▸ **Task description**: Quote, word for word, every line starting at the line that contains "Where should I click to: Open" and ending with the last line of the records; include both of these lines and no others.

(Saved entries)
————

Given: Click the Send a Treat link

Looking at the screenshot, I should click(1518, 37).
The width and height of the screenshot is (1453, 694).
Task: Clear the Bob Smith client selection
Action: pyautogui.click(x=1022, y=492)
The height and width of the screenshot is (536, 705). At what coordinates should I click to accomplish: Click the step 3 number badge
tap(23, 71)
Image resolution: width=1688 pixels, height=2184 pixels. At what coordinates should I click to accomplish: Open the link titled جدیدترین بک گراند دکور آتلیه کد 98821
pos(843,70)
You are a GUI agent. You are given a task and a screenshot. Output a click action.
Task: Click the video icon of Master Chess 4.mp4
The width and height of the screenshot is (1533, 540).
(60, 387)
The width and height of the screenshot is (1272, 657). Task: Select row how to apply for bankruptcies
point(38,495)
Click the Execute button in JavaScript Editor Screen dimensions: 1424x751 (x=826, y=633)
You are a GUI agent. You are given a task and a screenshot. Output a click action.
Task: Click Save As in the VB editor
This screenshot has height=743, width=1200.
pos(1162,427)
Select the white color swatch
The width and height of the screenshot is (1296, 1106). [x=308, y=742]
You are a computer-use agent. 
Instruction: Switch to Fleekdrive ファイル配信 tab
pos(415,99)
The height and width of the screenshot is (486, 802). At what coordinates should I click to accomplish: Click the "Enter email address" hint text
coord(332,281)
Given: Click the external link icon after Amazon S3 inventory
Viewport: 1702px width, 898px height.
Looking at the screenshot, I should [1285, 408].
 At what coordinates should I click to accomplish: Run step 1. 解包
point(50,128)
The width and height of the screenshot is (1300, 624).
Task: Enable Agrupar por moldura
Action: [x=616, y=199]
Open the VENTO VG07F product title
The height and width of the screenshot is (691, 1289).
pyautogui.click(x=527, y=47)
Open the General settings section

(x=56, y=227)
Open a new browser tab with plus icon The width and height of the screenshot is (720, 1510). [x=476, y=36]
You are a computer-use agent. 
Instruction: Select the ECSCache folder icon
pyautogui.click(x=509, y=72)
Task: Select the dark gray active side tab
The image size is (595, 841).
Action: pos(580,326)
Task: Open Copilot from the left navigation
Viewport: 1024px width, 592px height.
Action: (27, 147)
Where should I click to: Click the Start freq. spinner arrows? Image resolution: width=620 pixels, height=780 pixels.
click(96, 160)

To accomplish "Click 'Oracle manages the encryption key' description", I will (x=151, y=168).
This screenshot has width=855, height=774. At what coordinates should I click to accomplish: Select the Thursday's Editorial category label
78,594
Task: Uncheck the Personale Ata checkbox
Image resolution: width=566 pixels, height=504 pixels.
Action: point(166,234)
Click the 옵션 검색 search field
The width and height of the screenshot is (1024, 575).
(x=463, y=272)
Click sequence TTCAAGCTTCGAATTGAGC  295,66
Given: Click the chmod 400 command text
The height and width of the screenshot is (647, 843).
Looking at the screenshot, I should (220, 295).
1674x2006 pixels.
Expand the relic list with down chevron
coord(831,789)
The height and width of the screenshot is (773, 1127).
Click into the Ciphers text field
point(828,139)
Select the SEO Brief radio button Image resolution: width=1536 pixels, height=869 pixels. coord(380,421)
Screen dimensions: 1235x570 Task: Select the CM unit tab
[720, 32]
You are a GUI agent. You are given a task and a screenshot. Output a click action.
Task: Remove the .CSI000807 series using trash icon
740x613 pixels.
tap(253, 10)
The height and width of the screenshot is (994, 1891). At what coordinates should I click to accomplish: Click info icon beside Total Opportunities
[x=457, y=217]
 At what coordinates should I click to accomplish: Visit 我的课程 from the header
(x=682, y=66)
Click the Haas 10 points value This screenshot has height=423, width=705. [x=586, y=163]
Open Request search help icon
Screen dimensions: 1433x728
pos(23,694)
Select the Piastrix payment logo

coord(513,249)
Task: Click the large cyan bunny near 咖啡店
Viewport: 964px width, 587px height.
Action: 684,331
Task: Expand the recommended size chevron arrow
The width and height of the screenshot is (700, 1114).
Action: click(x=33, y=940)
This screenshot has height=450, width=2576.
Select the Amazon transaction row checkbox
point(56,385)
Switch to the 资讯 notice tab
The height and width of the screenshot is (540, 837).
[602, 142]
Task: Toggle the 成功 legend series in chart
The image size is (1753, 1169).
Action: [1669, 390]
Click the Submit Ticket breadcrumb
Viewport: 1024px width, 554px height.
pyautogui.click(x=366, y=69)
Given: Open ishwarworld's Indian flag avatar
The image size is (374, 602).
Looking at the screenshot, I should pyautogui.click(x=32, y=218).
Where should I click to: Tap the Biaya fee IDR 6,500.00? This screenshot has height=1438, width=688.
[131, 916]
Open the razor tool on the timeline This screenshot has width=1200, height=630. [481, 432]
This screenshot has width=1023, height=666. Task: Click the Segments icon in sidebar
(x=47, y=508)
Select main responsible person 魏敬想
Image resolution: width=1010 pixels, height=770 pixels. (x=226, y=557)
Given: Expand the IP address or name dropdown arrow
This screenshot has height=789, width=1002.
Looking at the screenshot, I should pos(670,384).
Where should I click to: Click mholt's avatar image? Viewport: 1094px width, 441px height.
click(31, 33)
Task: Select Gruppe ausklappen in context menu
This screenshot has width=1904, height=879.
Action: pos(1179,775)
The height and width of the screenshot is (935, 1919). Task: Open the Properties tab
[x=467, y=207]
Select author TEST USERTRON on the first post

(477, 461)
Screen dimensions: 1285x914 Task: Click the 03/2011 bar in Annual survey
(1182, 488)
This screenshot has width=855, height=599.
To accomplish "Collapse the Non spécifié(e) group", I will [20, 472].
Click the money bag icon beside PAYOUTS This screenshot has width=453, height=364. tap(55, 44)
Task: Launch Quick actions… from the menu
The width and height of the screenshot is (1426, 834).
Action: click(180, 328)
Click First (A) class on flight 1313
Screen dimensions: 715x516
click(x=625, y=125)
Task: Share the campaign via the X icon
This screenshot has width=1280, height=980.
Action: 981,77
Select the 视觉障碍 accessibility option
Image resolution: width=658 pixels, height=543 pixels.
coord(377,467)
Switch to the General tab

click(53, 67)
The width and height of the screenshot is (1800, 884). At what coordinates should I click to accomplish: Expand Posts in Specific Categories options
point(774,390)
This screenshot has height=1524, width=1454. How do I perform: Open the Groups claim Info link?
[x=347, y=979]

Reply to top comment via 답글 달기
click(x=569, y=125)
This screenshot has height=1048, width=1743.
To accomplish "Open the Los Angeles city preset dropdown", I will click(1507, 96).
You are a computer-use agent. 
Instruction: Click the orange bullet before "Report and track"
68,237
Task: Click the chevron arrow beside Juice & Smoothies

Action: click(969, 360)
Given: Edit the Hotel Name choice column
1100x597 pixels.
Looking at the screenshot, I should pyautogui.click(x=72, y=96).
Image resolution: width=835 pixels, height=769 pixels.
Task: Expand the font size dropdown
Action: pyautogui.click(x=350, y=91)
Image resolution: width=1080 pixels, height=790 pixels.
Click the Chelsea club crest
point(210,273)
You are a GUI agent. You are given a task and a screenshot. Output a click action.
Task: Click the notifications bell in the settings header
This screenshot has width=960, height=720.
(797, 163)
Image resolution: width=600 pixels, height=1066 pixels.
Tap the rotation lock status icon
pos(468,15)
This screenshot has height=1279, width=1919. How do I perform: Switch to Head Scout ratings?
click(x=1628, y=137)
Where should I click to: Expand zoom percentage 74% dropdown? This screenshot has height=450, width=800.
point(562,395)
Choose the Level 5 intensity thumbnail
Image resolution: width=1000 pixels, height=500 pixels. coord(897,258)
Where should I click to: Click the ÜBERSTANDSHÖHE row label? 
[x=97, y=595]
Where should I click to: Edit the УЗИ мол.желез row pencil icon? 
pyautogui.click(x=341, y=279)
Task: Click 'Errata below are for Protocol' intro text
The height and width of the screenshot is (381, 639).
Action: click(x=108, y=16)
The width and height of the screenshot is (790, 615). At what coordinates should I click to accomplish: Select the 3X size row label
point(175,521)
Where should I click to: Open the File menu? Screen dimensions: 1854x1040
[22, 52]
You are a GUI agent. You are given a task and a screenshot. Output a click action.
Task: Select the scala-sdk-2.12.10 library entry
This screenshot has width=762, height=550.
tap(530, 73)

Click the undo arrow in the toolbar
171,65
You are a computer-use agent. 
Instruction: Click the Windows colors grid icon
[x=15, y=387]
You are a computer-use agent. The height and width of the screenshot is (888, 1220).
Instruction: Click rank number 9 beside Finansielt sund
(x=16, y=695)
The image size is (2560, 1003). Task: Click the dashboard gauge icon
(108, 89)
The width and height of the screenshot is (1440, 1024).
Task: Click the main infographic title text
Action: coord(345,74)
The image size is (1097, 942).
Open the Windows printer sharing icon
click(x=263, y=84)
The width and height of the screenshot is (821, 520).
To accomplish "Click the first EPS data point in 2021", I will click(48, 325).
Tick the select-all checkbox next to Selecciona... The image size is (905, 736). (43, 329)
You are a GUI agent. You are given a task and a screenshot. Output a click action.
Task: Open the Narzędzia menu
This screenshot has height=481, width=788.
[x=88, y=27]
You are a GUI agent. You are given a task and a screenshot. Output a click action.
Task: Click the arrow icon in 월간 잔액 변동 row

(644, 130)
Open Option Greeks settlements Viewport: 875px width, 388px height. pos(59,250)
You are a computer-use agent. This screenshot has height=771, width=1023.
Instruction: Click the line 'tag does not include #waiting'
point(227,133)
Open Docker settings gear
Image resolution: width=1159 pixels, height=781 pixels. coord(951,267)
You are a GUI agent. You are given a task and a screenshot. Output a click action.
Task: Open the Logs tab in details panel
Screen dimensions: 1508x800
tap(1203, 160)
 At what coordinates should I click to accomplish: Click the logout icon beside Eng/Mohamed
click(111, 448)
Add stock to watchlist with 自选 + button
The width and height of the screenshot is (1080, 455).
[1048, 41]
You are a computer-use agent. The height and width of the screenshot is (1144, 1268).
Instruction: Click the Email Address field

————

▸ **Answer to this problem**:
Where should I click to: Open the File menu? Screen dimensions: 1854x1040
[22, 52]
You are a GUI agent. You are given a task and a screenshot. Output a click action.
Task: Select the scala-sdk-2.12.10 library entry
This screenshot has width=762, height=550.
tap(530, 73)

Click the undo arrow in the toolbar
171,65
You are a computer-use agent. 
Instruction: Click the Windows colors grid icon
[x=15, y=387]
You are a computer-use agent. The height and width of the screenshot is (888, 1220).
Instruction: Click rank number 9 beside Finansielt sund
(x=16, y=695)
The image size is (2560, 1003). Task: Click the dashboard gauge icon
(108, 89)
The width and height of the screenshot is (1440, 1024).
Task: Click the main infographic title text
Action: coord(345,74)
The image size is (1097, 942).
Open the Windows printer sharing icon
click(x=263, y=84)
The width and height of the screenshot is (821, 520).
To accomplish "Click the first EPS data point in 2021", I will click(48, 325).
Tick the select-all checkbox next to Selecciona... The image size is (905, 736). (43, 329)
You are a GUI agent. You are given a task and a screenshot. Output a click action.
Task: Open the Narzędzia menu
This screenshot has height=481, width=788.
[x=88, y=27]
You are a GUI agent. You are given a task and a screenshot. Output a click action.
Task: Click the arrow icon in 월간 잔액 변동 row

(644, 130)
Open Option Greeks settlements Viewport: 875px width, 388px height. pos(59,250)
You are a computer-use agent. This screenshot has height=771, width=1023.
Instruction: Click the line 'tag does not include #waiting'
point(227,133)
Open Docker settings gear
Image resolution: width=1159 pixels, height=781 pixels. coord(951,267)
You are a GUI agent. You are given a task and a screenshot. Output a click action.
Task: Open the Logs tab in details panel
Screen dimensions: 1508x800
tap(1203, 160)
 At what coordinates should I click to accomplish: Click the logout icon beside Eng/Mohamed
click(111, 448)
Add stock to watchlist with 自选 + button
The width and height of the screenshot is (1080, 455).
[1048, 41]
You are a computer-use agent. The height and width of the screenshot is (1144, 1268).
Instruction: Click the Email Address field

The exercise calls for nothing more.